All of the data is to be set down again without alteration.
──────── Supplied material
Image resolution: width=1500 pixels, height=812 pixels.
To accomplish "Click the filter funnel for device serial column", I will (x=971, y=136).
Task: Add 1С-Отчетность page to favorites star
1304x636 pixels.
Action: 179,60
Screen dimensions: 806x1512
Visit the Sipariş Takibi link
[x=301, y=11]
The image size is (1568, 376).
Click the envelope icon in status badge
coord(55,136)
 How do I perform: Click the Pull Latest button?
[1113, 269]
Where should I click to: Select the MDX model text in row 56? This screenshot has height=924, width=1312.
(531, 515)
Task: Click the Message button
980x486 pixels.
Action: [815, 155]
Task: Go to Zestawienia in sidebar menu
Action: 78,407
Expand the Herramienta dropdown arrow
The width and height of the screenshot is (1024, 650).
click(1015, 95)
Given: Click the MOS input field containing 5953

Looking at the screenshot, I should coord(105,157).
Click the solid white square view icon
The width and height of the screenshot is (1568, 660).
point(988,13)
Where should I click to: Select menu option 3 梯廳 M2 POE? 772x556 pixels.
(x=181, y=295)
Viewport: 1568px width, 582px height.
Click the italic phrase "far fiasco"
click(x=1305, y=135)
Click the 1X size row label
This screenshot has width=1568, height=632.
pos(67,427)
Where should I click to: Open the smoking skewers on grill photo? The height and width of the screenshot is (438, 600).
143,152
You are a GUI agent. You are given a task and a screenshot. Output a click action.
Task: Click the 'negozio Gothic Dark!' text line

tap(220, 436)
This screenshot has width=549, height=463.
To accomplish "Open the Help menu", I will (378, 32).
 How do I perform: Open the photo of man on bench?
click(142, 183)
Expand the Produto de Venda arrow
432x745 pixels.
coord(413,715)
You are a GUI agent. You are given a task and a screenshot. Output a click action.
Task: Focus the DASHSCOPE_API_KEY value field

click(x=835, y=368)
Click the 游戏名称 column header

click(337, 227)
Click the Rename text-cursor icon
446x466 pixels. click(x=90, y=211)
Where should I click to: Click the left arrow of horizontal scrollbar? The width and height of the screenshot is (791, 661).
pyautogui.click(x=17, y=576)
────────────────
■ Solution for this problem:
Image resolution: width=1500 pixels, height=812 pixels.
To accomplish "Click the filter funnel for device serial column", I will (x=971, y=136).
Task: Add 1С-Отчетность page to favorites star
1304x636 pixels.
Action: 179,60
Screen dimensions: 806x1512
Visit the Sipariş Takibi link
[x=301, y=11]
The image size is (1568, 376).
Click the envelope icon in status badge
coord(55,136)
 How do I perform: Click the Pull Latest button?
[1113, 269]
Where should I click to: Select the MDX model text in row 56? This screenshot has height=924, width=1312.
(531, 515)
Task: Click the Message button
980x486 pixels.
Action: [815, 155]
Task: Go to Zestawienia in sidebar menu
Action: 78,407
Expand the Herramienta dropdown arrow
The width and height of the screenshot is (1024, 650).
click(1015, 95)
Given: Click the MOS input field containing 5953

Looking at the screenshot, I should coord(105,157).
Click the solid white square view icon
The width and height of the screenshot is (1568, 660).
point(988,13)
Where should I click to: Select menu option 3 梯廳 M2 POE? 772x556 pixels.
(x=181, y=295)
Viewport: 1568px width, 582px height.
Click the italic phrase "far fiasco"
click(x=1305, y=135)
Click the 1X size row label
This screenshot has width=1568, height=632.
pos(67,427)
Where should I click to: Open the smoking skewers on grill photo? The height and width of the screenshot is (438, 600).
143,152
You are a GUI agent. You are given a task and a screenshot. Output a click action.
Task: Click the 'negozio Gothic Dark!' text line

tap(220, 436)
This screenshot has width=549, height=463.
To accomplish "Open the Help menu", I will (378, 32).
 How do I perform: Open the photo of man on bench?
click(142, 183)
Expand the Produto de Venda arrow
432x745 pixels.
coord(413,715)
You are a GUI agent. You are given a task and a screenshot. Output a click action.
Task: Focus the DASHSCOPE_API_KEY value field

click(x=835, y=368)
Click the 游戏名称 column header

click(337, 227)
Click the Rename text-cursor icon
446x466 pixels. click(x=90, y=211)
Where should I click to: Click the left arrow of horizontal scrollbar? The width and height of the screenshot is (791, 661).
pyautogui.click(x=17, y=576)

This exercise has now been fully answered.